The Pacific Crest Trail Association (PCTA) is urging hikers who planned to travel the Pacific Crest Trail (PCT) to cancel or postpone their plans due concerns about the spread of COVID-19, the illness caused by the novel coronavirus.
“As reported cases of COVID-19 continue to increase, many people have put their PCT trips on indefinite hold,” said the PCTA, in a statement posted to its website on Thursday.
The organization recommended that other hikers follow their example.The statement cited concerns that “anyone traveling the PCT and resupplying in communities along the trail represents a serious risk to others on the trail and people in those communities — particularly high-risk individuals for whom the virus could be deadly.”
The Washington Trails Association has brought up similar concerns, dissuading thru-hiking in its guidance for Hiking in the Time of Coronavirus.
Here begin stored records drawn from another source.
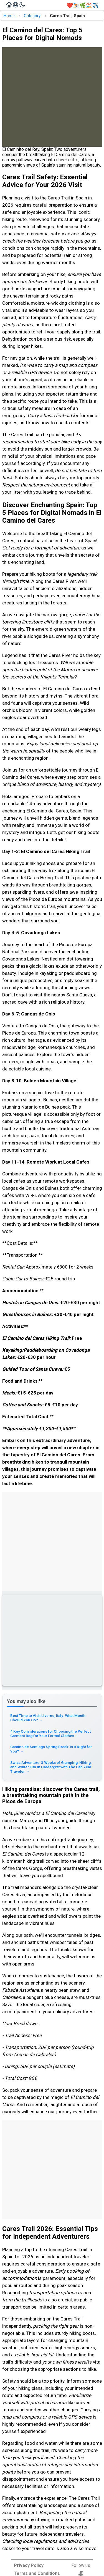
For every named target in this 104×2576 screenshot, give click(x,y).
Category (32, 15)
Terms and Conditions (37, 2573)
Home (9, 15)
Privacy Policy (29, 2565)
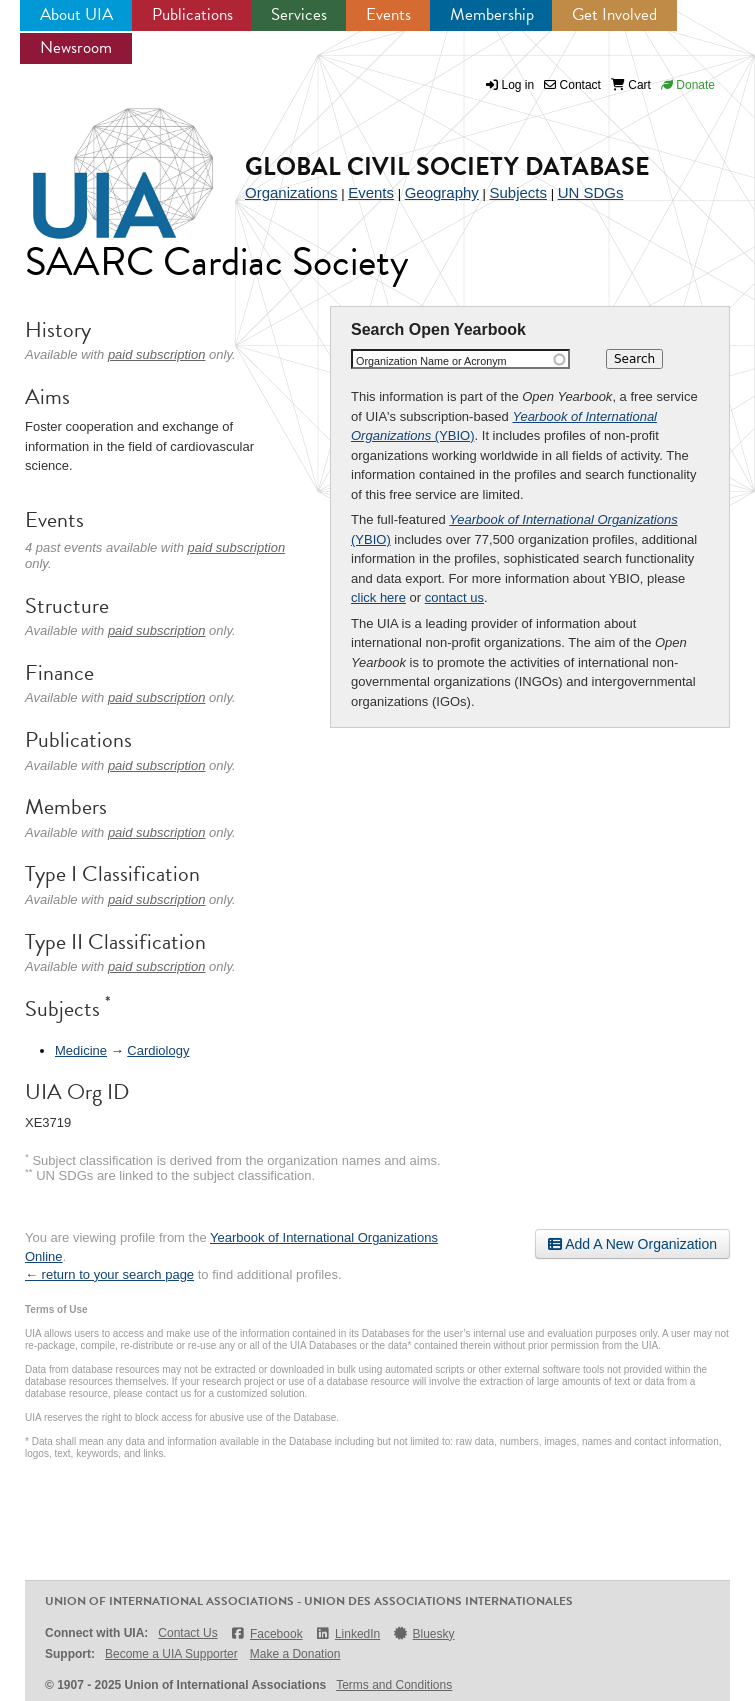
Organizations (291, 192)
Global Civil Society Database (447, 166)
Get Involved (614, 14)
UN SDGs (591, 192)
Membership (492, 14)
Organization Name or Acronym (431, 361)
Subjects (518, 192)
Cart (631, 85)
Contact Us (187, 1633)
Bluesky (423, 1633)
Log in (518, 85)
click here (378, 597)
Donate (688, 85)
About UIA (76, 14)
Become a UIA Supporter (171, 1654)
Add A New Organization (632, 1244)
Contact (572, 85)
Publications (192, 14)
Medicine (81, 1050)
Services (299, 14)
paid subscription (157, 354)
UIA (100, 162)
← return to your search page (109, 1274)
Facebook (266, 1633)
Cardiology (158, 1050)
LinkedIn (348, 1633)
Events (388, 14)
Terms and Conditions (394, 1685)
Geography (442, 192)
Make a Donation (295, 1654)
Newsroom (76, 47)
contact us (454, 597)
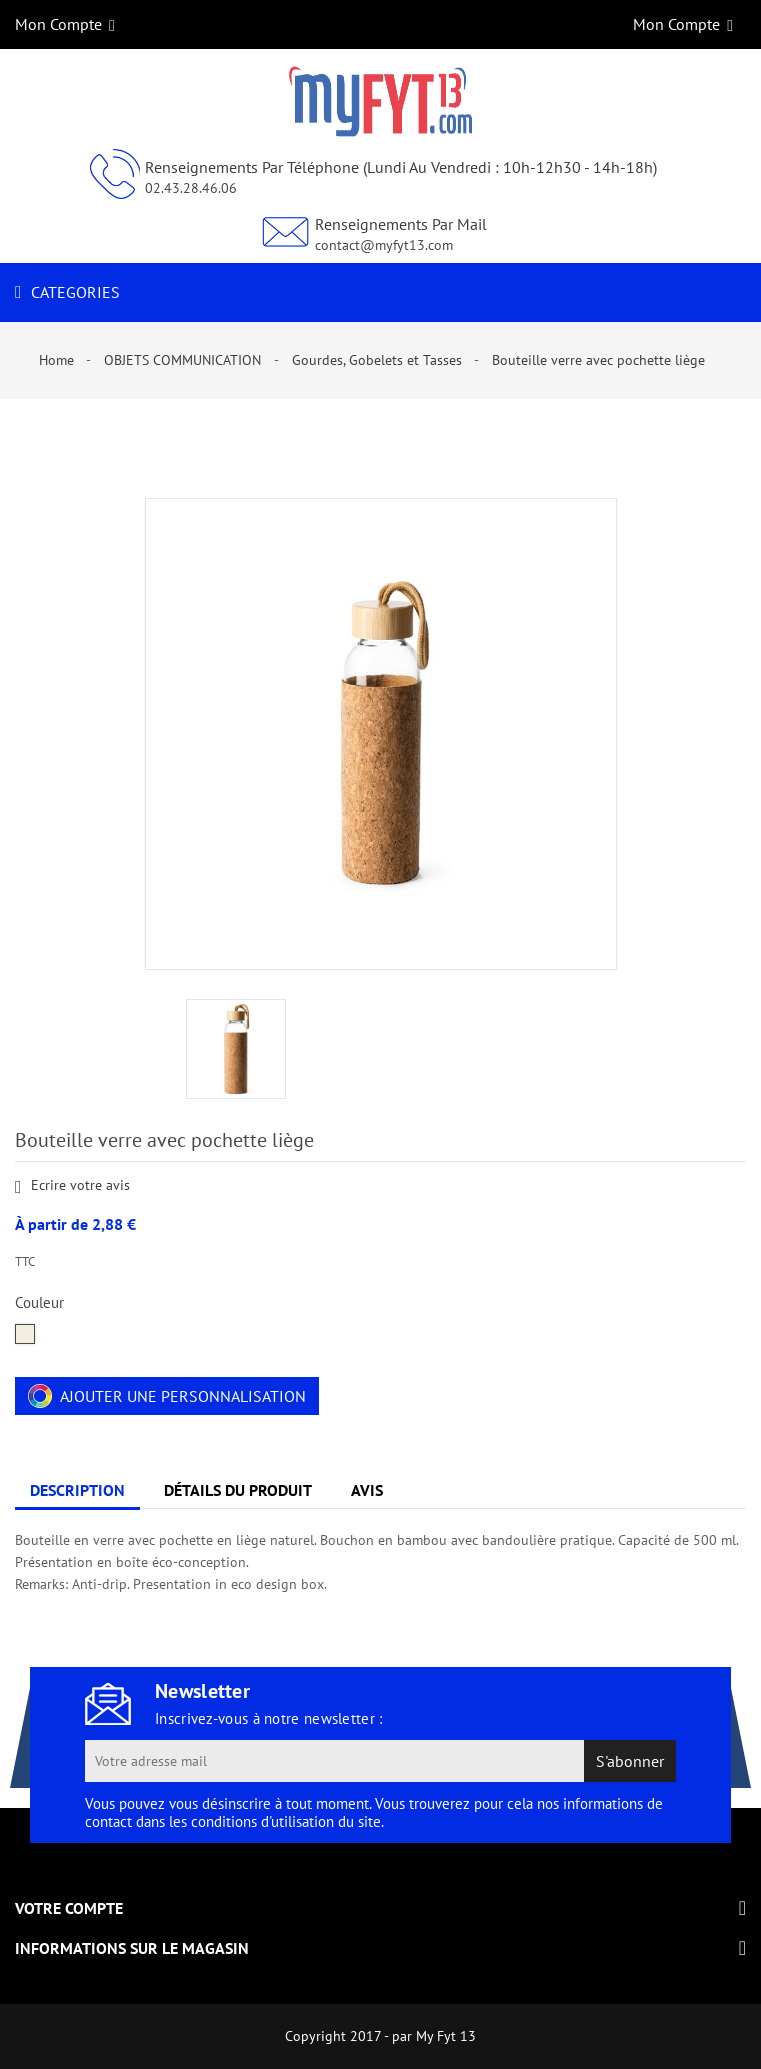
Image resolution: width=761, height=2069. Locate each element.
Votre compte (69, 1908)
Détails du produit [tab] (238, 1490)
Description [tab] (77, 1490)
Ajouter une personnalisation (167, 1396)
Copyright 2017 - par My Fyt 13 (380, 2036)
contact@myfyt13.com (384, 245)
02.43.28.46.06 (191, 188)
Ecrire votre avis (72, 1186)
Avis (367, 1490)
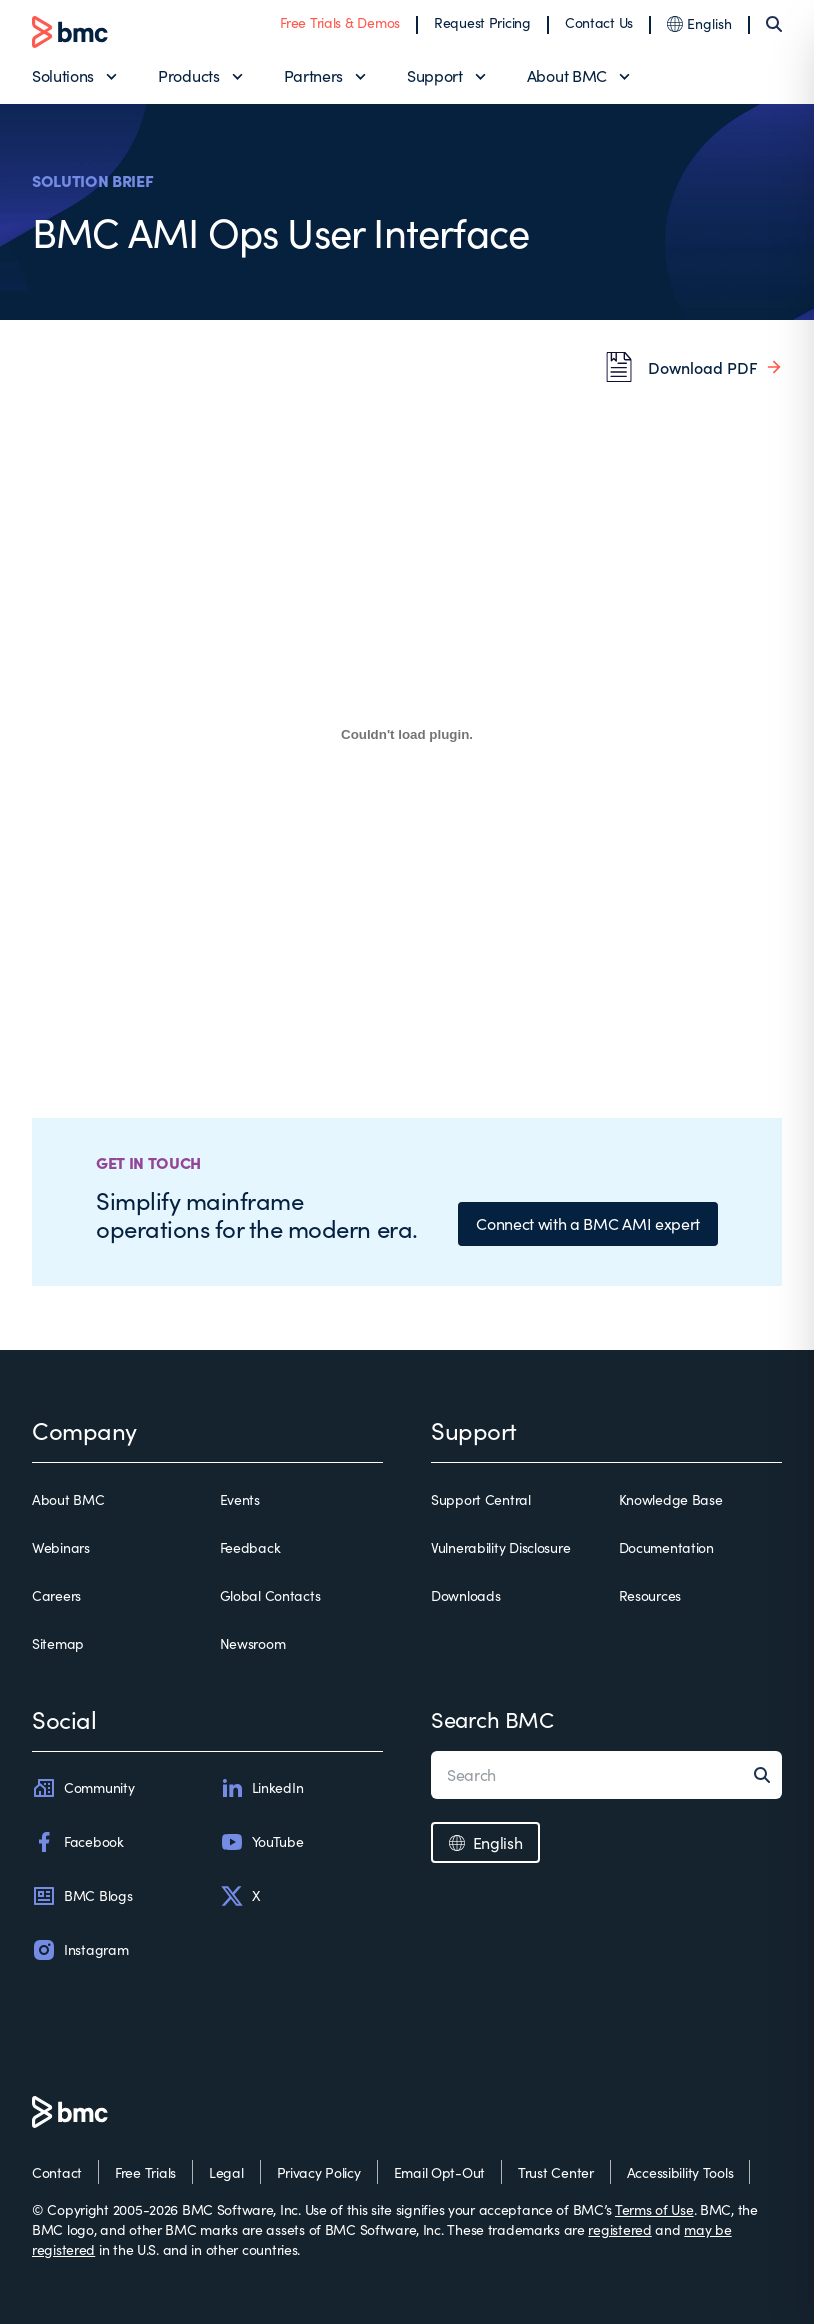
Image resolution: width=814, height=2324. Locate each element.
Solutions (63, 75)
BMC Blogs (82, 1896)
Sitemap (58, 1643)
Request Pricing (482, 22)
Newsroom (253, 1643)
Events (240, 1499)
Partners (313, 75)
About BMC (567, 75)
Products (188, 75)
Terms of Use (654, 2209)
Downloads (465, 1595)
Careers (56, 1595)
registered (619, 2229)
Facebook (78, 1842)
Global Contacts (270, 1595)
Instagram (80, 1950)
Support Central (481, 1499)
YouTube (262, 1842)
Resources (650, 1595)
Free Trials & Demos (340, 22)
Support (435, 75)
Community (83, 1788)
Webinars (61, 1547)
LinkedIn (262, 1788)
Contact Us (599, 22)
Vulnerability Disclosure (500, 1547)
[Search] (774, 24)
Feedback (250, 1547)
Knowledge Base (671, 1499)
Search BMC (492, 1719)
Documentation (666, 1547)
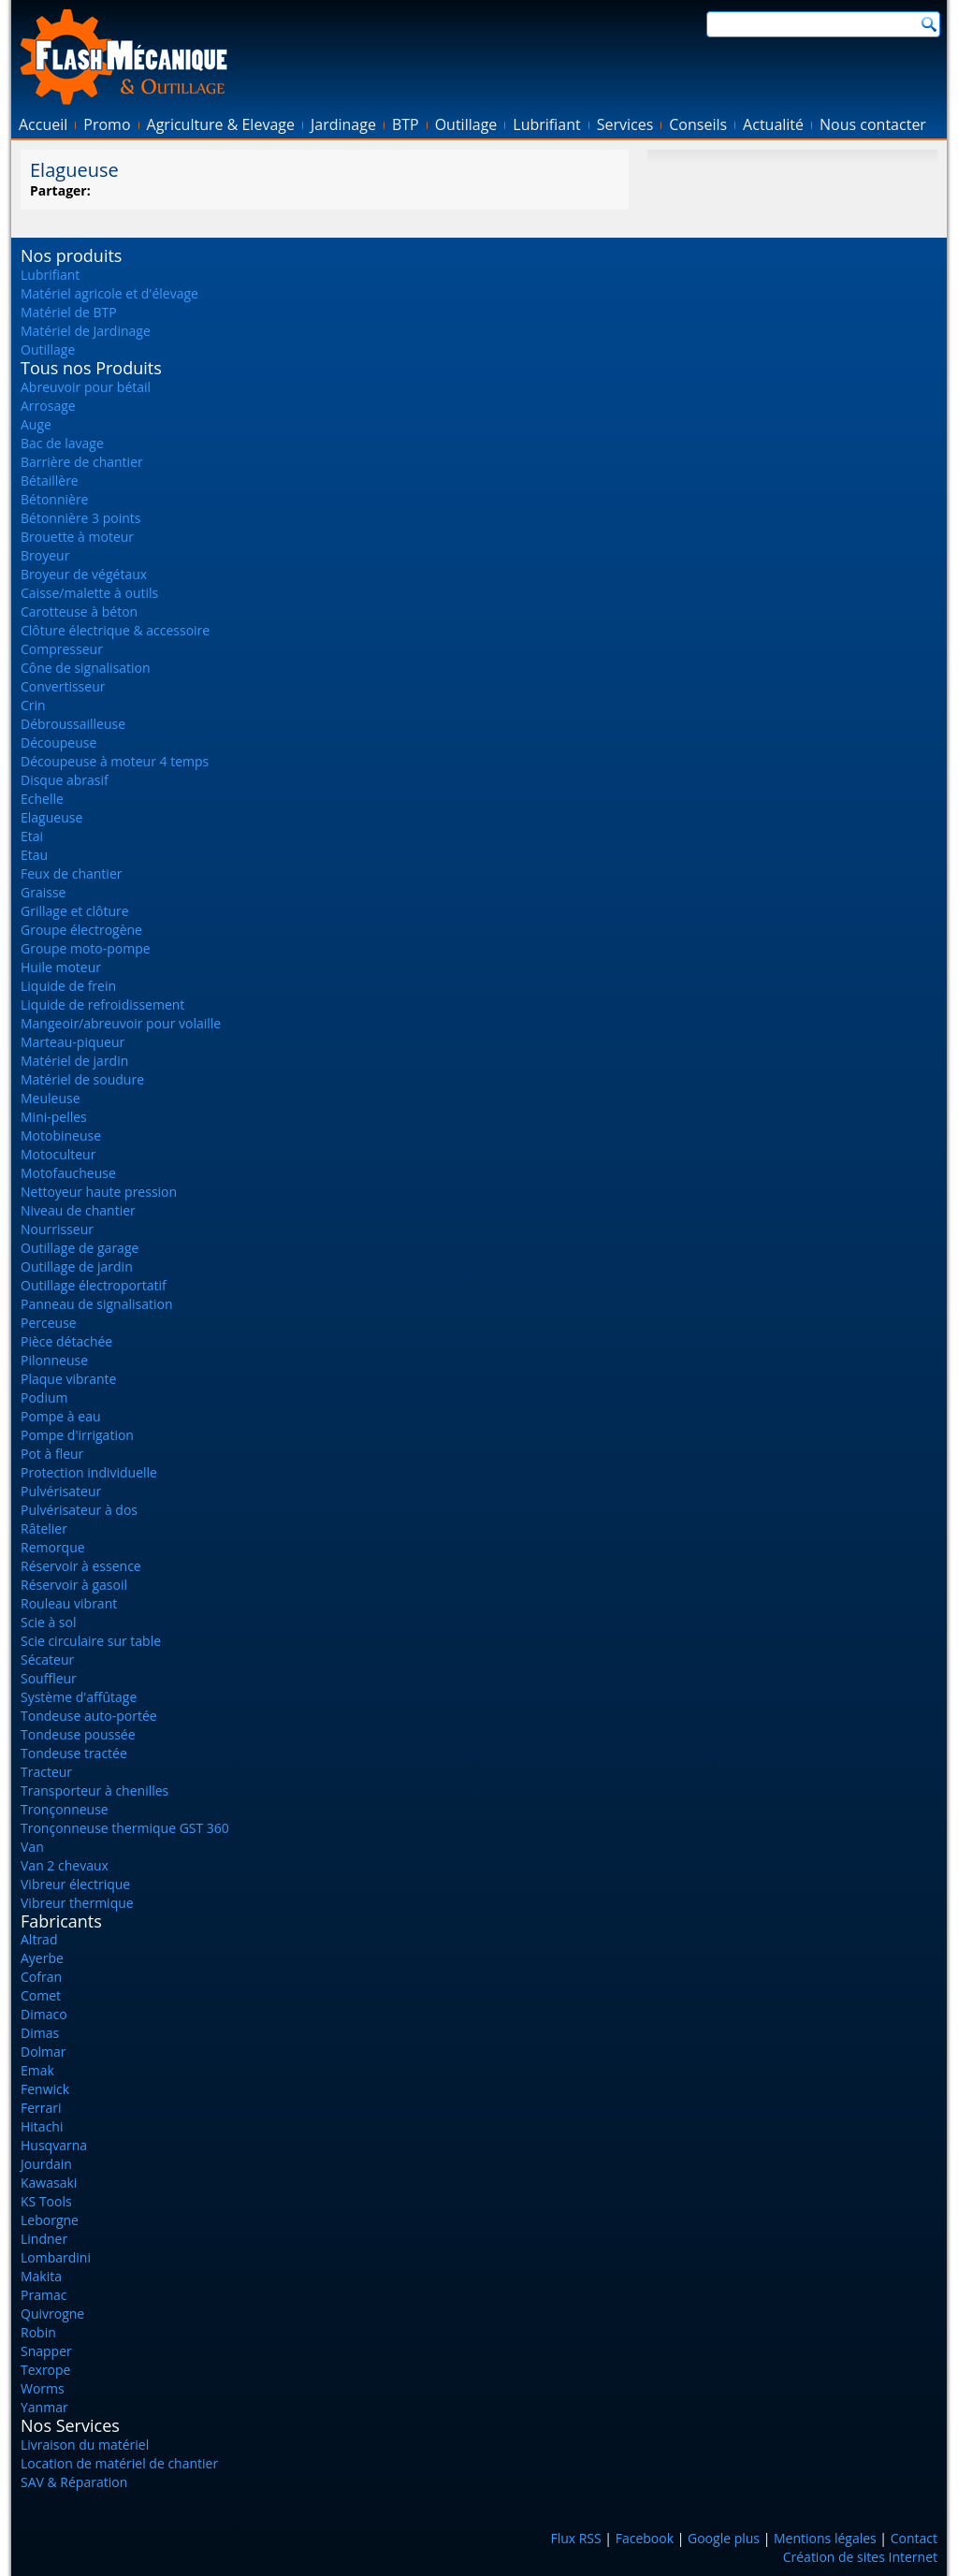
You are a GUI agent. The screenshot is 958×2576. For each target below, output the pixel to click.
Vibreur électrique (75, 1884)
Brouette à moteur (77, 537)
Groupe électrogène (81, 930)
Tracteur (46, 1772)
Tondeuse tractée (74, 1753)
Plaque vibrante (68, 1379)
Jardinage (343, 124)
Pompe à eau (61, 1416)
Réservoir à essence (81, 1566)
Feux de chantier (71, 873)
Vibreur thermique (77, 1903)
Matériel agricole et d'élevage (109, 293)
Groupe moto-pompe (86, 948)
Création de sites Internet (860, 2557)
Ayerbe (42, 1958)
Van (32, 1847)
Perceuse (49, 1323)
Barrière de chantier (82, 462)
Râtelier (44, 1528)
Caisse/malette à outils (89, 593)
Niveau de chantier (78, 1210)
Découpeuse (58, 742)
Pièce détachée (66, 1341)
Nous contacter (873, 124)
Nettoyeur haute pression (99, 1192)
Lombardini (56, 2257)
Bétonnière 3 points (81, 518)
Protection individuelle (89, 1472)
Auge (36, 424)
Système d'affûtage (79, 1697)
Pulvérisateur (61, 1491)
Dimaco (44, 2014)
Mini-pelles (54, 1117)
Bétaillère (50, 480)
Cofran (41, 1977)
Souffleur (49, 1678)
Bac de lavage (62, 443)
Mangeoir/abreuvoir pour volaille (121, 1023)
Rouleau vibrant (69, 1603)
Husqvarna (54, 2145)
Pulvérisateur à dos (79, 1510)
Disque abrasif (65, 780)
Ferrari (41, 2108)
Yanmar (44, 2407)
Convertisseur (63, 686)
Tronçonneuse (65, 1809)
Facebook (645, 2538)
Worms (43, 2388)
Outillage (466, 124)
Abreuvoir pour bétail (86, 387)
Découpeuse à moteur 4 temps (115, 761)
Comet (41, 1995)
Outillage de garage (79, 1248)
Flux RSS (575, 2538)
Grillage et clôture (75, 911)
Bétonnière (54, 499)
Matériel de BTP (69, 312)
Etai (32, 836)
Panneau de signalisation (97, 1304)
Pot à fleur (52, 1454)
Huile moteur (61, 967)
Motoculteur (58, 1154)
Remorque (53, 1547)
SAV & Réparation (74, 2482)
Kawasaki (49, 2182)
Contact (914, 2538)
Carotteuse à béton (79, 611)
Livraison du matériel (85, 2444)
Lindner (44, 2239)
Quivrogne (52, 2313)
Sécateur (47, 1659)
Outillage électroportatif (94, 1285)
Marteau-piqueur (72, 1042)
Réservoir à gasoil (74, 1585)
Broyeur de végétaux (84, 574)
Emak (37, 2070)
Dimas (40, 2033)
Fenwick (45, 2089)
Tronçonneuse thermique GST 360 (125, 1828)
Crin (33, 705)
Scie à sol (48, 1622)
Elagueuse (51, 817)
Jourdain (46, 2164)
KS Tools (46, 2201)
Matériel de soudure (82, 1079)
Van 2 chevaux (65, 1865)
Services (625, 124)
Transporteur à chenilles (94, 1790)
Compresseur (62, 649)
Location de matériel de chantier (119, 2463)
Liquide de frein (68, 986)
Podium (44, 1397)
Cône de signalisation (86, 668)
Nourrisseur (57, 1229)
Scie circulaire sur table (91, 1641)
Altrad (39, 1939)
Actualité (773, 124)
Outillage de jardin (77, 1266)
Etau (34, 855)
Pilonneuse (54, 1360)
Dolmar (43, 2051)
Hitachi (42, 2126)
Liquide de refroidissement (102, 1004)
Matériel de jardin (74, 1061)
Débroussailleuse (73, 724)
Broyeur (45, 555)
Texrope (45, 2370)
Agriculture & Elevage (221, 124)
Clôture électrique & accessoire (115, 630)
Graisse (43, 892)
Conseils (698, 124)
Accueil (43, 124)
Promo (106, 124)
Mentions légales (825, 2538)
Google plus (724, 2538)
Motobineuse (61, 1135)
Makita (41, 2276)
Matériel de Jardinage (86, 331)
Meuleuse (50, 1098)
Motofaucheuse (68, 1173)
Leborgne (50, 2220)
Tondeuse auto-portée (89, 1716)
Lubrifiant (546, 124)
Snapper (46, 2351)
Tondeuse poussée (78, 1734)
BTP (405, 124)
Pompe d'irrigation (77, 1435)
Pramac (43, 2295)
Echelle (42, 799)
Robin (38, 2332)
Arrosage (48, 406)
Unlike day hiking, thru-hiking puts hikers in close contact with each other, poses challenges to hand hygiene guidelines set by public health officials, places hikers in remote areas without easy access to medical care, and puts hikers in the position of exposing others in every community they pass through along the trail — all hazards raised in WTA’s recommendations.
The PCTA also cited the possibility that hikers could contribute to the spread of COVID-19 without knowing it, and the impossibility of fully protecting themselves against infection.
“Under these circumstances, choosing to travel to — and start or continue — a journey on the PCT runs counter to widely-accepted medical, government, and scientific recommendations for not only avoiding exposure to the coronavirus, but also for limiting the spread of COVID-19,” said the organization.
The PCTA is a nonprofit dedicated to advocating for and preserving the PCT, and as such does not have the authority to close trails or issue permits, the statement acknowledged. That power lies with the U.S. Forest Service, which has not shut down the trail or nullified existing permits; still, the PCTA urged those with who’d been issued long-distance permits to hike the trail to delay or cancel their plans.
Hiking the PCT is a bucket-list item, and one that can mean major sacrifices and careful timing for hikers, and the PCTA said in its statement that it recognizes those sacrifices, including situations like changing jobs or putting homes up for sale.
“We also understand that some have traveled to the PCT and have no clear option aside from starting your trek,” it said. “But these circumstances should not justify putting other lives at risk.”